Ryan Satterfield at Planet Zuda posted an article about Google exposing private info by indexing other sites’ databases, which he says includes social security numbers and credit card numbers.
“If you’ve given a site your credit card number or social security number, then there is a very high chance it is in Google search,” he writes. “This information is very easy for anyone to find, especially for cyber-criminals because Google has made it so anyone can do a Google search with the words filetype: and then the extension for ‘virtual notebooks’.”
Satterfield adds, “I contacted Google immediately when I discovered this problem believing that they would want to fix it. I was wrong. They were fully aware that people can find your info, but they feel that they can’t stop it, nor is it their job to ‘censor or curate’ their results unless they are required to do so by law. They said that it is the webmasters job to hide any information that shouldn’t be seen.”
He shares what he says is an email response he received from Google, which says:
Hi Ryan,
Thank you for your report, I apologize it was not answered sooner.
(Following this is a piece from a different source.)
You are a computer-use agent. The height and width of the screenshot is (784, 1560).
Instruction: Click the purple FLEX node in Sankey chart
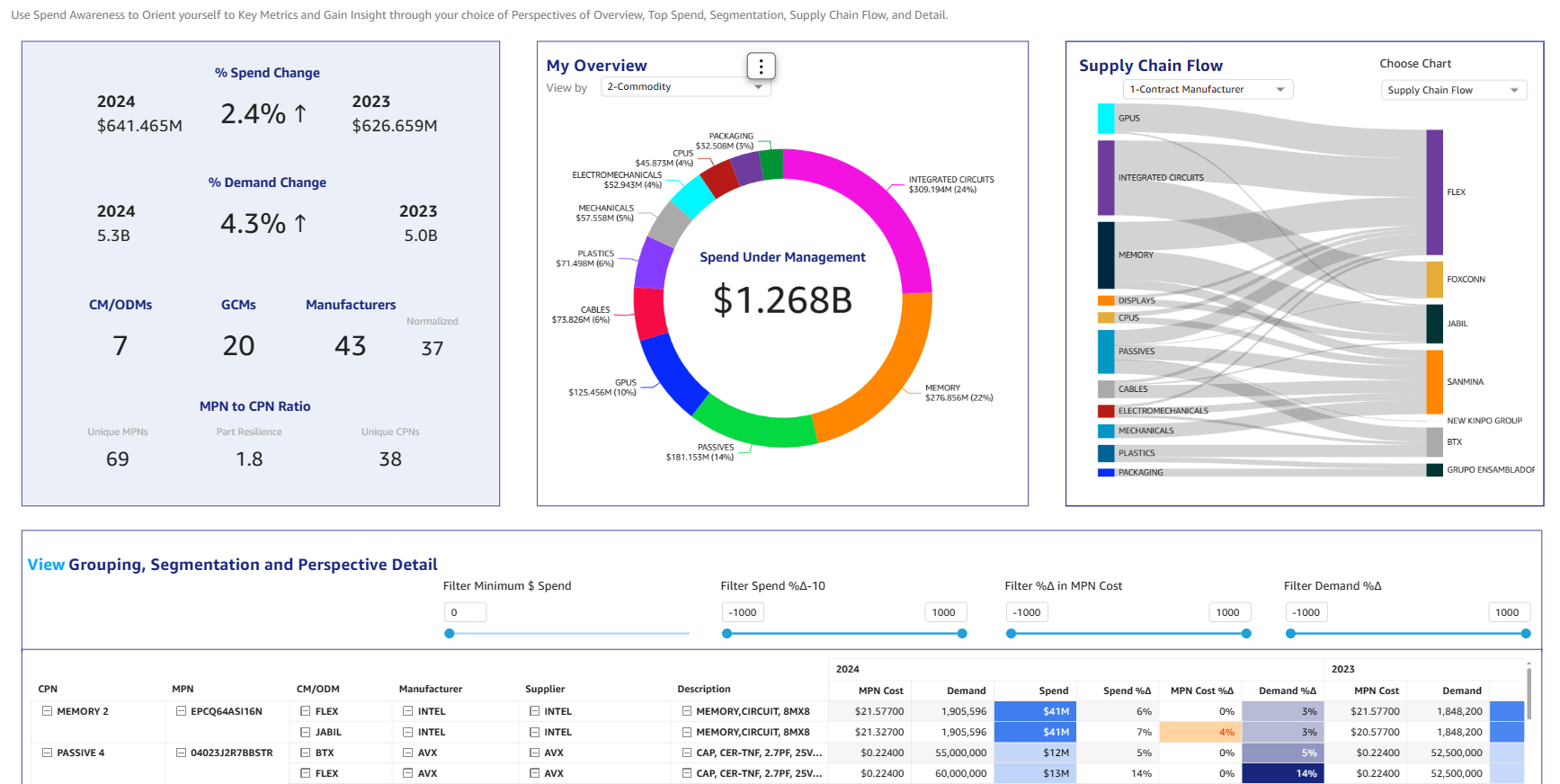coord(1434,192)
We do not consider these searches (commonly called “google dorks”) to be a security risk that we can control. The amount and variety of information that is indexed on the internet precludes any sort of blacklisting system where certain information is removed. Additionally it is Google/s long standing policy to not censor or curate our results except where required by law (such requests can be viewed at http://www.chillingeffects.com).
The best way to remove these results is for the affected website owners to remove the content from their website (or restrict access via robots.txt or another mechanism) and then submit a request for the content to be removed from the Google Cache.
Regards,
Kevin
The Google Security Team
Planet Zuda brought the subject up with Google’s Matt Cutts on Twitter. Here is the exchange they had:
@mattcutts please stop indexing other sites databases. You’re exposing social security numbers, credit cards, etc. http://t.co/1TDSFTVD
@planetzuda we just crawl urls. It’s near-impossible to see if a url is really a database. We have policies to remove private info like this
@mattcutts the real problem is that Google allows people to search for filetype: then the filetype extension of databases. To be continued.
@mattcutts Kevin in security said you guys aren’t going to fix this. Bing & Yahoo made it so people can’t do that certain filetype: search.
@mattcutts I wrote some C++ to test if if something’s a DB. Just use rfind, get last three characters. If .sql then don’t index.
So far, that one tweet seems to be all Cutts has had to say on the matter, at least publicly.